NLG is the nation’s oldest and largest progressive bar association and the first in the US to be racially integrated. Our mission is to use law for the people, uniting lawyers, law students, legal workers, and jailhouse lawyers to function as an effective force in the service of the people by valuing human rights and the rights of ecosystems over property interests.
Black lives are under attack, as they have been from the very start of our country, and we are once again seeing nationwide protests fighting back against the brutality of police and the murder of black people. Less than one year after the police killing of George Floyd by Derek Chauvin – which spurred the largest civil uprisings in the history of the United States – more protests have erupted in response to the police killings of Daunte Wright, Adam Toledo, and, most recently, Ma’Khia Bryant.
Although a jury convicted Chauvin of murder and manslaughter, we know that the legal system cannot save us from police violence. Abolition is the only way forward. The carceral system in which Chauvin was tried and convicted is the same carceral system that led to George Floyd’s death. It has always, and will always, be a violent system that disproportionately targets black and brown people and bodies. Policing is erected on the bedrock of racial capitalism and is consequently incapable of reform. Calls for such reform (such as the George Floyd Justice in Policing Act of 2021, currently under consideration by the U.S. Senate) only further entrench the harm wrought by this intrinsically violent institution. Proposed reforms such as mandating body-worn cameras, implementing anti-racial bias or de-escalation training, or expanding community policing have proven ineffective in practice. Instead, we must listen to Black radical and abolitionist leaders who have proposed non-carceral systems of public safety and harm reparation to chart a path forward.
Harvard NLG supports all forms of protest and direct action for Black life, including both so-called “non-violent” actions and “not-non-violent” actions that directly engage with police violence. To that end, the Harvard NLG chapter works with the NLG-Mass chapter to train legal observers, coordinate bail for arrested protesters through the Mass Bail Fund and provide legal support for protesters through the Mass Defense program. Our role as legal observers is to empower, support, and enable protestors to fight for the changes we need. Our NLG chapter also coordinates a Legal Hotline with NLG-Mass (617-431-6626) that protesters can call to report arrests, seek support following an arrest, or report police misconduct during protests.
Harvard Law NLG stands in support of Black radical and abolitionist leaders and organizations in the Boston area such as Families for Justice as Healing, Mass Power, Muslim Justice League, and Black and Pink Massachusetts. We believe that police and prison abolition is the only way to ensure the freedom of Black people. It is time to defund the police and fund programs that actually make communities safer and healthier, such as education, healthcare, childcare, mental health services, job training, infrastructure, addiction treatment, housing, and other community resources. It is time to Free Them All, and abolish the cages that hold our most vulnerable and beloved family members. It is time to imagine a society where police and prisons are inconceivable.

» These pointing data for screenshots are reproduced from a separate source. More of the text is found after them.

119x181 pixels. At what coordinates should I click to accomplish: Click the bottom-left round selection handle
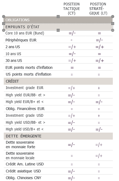pos(4,30)
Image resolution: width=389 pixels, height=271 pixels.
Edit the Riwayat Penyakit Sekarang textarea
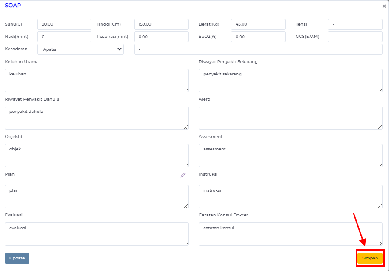click(x=290, y=81)
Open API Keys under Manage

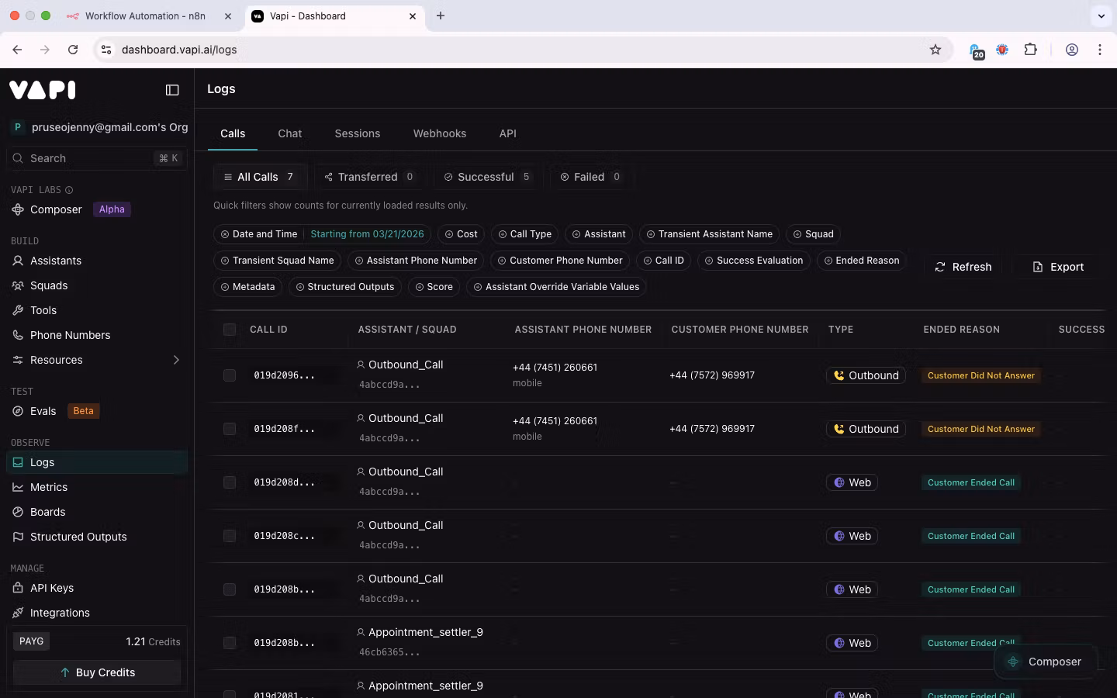[x=51, y=588]

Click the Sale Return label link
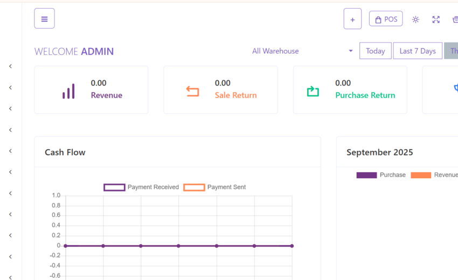tap(235, 95)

Harvard Law NLG still stands in solidarity with the Black Law Students Association at Harvard Law to demand that Harvard defunds its private police force (HUPD), match donations to Black and abolitionist organizations, stop punishing and targeting student protestors, especially Black student protestors, implement a critical race theory curriculum, create a diversity and inclusion office, hire and retain more black faculty and faculty of color on tenure track positions, and divest from the prison industrial complex that Harvard profits from. Harvard Law NLG supports the Harvard Alliance Against Campus Cops and calls on Harvard to re-distribute its private policing budget to community-based, anti-carceral models of public safety. Harvard Law NLG supports the Harvard Prison Divestment Campaign and demands that Harvard listen to its Black students and community members who say divest from prisons. Harvard Law NLG supports national mandatory amnesty and automatic expungement for every person arrested protesting for Black lives, as well as the people still incarcerated for protesting for Black lives in Ferguson, Missouri and countless other cities since Mike Brown’s killing in 2014. Harvard Law NLG demands that the Cambridge City Council defund its police department, which currently receives more funding than all other city-funded programs combined, and redirect that money towards affordable housing, health care, education, services for the homeless, and mental health services.

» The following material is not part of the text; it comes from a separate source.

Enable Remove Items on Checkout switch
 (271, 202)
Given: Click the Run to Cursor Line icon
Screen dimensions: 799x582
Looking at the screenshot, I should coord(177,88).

We also strongly condemn the violent tactics used by police to suppress protests for Black lives. Police targeting of journalists, street medics, and legal observers mark an alarming escalation in efforts to erode protections for protesters. Chemical weapons and supposedly “less lethal” projectiles should never be deployed against protesters and Harvard NLG calls for a complete ban on the use of these “crowd control” tactics.
Harvard Law NLG is a space for leftist organizing in an otherwise conservative campus. We believe that Black Lives Matter, that prisons and police must be abolished, and that lawyers should use our privilege and law degrees to practically support those efforts. We invite our fellow law students to stand with us and join the movement for Black Lives.